The World Health Organisation announced last month that compulsive sexual behaviour disorder is to be included in the mental health chapter in the new International Classification of Diseases, coming into effect in 2022.

Up to 4 per cent of the UK population have a sex addiction. Picture: Getty

Up to 4 per cent of the UK population have a sex addiction. Picture: Getty

To be diagnosed, patients must suffer from a sexual disorder for at least six months, and experience “substantial distress” as a result of their addiction.

The updated guidance has prompted widespread calls for specialist support services to help combat harmful effects of porn addiction. It has also raised concerns that classifying sex and porn addictions as mental health disorders could fuel stigma.

Figures suggest 2 to 4 per cent of the UK population have a sex addiction, but experts in Scotland say porn addiction is by far the leading sexual behaviour problem.

Mary Sharpe, founder of the Reward Foundation charity, said: “Several studies show up to 80 per cent of people seeking help for ‘sex addiction’ actually have a porn-related problem.”

The Edinburgh-based charity delivers porn awareness workshops in primary and secondary schools as part of a pilot project and workshops for GPs. Sharpe said: “The new classification is critical. It shows porn addiction is a real, clinical problem requiring treatment.”

Excessive viewing of online porn can have serious consequences, especially for those already inclined toward compulsive sexual behaviour. In 2014, a Cambridge University study found that pornography triggers brain activity in sex addicts in the same way drugs trigger drug addicts. The study found the younger the user, the greater the neural response to porn, potentially for the long-term.

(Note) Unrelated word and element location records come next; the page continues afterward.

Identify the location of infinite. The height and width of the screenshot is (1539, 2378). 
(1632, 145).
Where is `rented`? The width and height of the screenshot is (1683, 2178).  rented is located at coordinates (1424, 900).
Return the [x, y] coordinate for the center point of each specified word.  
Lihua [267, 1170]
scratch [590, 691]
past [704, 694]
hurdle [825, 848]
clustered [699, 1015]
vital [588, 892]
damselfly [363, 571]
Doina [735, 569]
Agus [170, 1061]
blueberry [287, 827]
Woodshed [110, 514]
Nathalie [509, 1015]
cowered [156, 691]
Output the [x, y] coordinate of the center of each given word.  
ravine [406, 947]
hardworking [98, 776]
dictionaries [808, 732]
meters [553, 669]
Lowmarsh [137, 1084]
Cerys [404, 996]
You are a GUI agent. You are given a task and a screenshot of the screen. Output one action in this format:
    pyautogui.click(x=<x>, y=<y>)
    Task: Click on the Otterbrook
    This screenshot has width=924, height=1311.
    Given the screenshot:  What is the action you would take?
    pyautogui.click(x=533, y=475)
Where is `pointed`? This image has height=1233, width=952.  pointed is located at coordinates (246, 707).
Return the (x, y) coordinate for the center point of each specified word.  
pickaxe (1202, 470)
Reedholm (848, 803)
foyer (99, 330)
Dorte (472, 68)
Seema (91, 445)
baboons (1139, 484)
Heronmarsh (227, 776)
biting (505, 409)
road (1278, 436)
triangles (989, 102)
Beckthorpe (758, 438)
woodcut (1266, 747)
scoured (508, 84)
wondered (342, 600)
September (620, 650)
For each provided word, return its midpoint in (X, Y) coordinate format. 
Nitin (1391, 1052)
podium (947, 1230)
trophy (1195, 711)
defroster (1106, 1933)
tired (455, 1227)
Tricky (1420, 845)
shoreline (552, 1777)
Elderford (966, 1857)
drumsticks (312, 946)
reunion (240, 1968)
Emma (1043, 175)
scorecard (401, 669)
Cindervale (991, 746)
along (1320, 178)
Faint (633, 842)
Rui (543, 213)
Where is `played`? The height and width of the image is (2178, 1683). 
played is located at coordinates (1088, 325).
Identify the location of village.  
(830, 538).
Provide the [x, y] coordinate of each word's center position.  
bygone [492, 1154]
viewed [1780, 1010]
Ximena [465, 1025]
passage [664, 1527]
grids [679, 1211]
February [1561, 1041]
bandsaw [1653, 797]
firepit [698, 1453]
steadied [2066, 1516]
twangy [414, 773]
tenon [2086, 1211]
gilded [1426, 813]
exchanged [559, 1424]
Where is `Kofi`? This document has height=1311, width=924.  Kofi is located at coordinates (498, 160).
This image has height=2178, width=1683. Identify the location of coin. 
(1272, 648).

Stephen Evans, chartered associate fellow of the British Psychological Society, said there are growing concerns about the effects of porn on young people. “Online porn gives the impression of anonymity. It can be easy for people to be drawn into excessive and harmful use,” he said.

Dr Lorraine Johnstone, consultant clinical and forensic psychologist visiting professor at the University of Strathclyde, said the risks of harm are high when young people get involved in sending images of themselves: “There are cases where once children are exposed, suicide risk is increased as this can be a preferred option for them rather than having to face the embarrassment. Sexual health – and mental health – is a public health issue and that is the way it should be tackled.”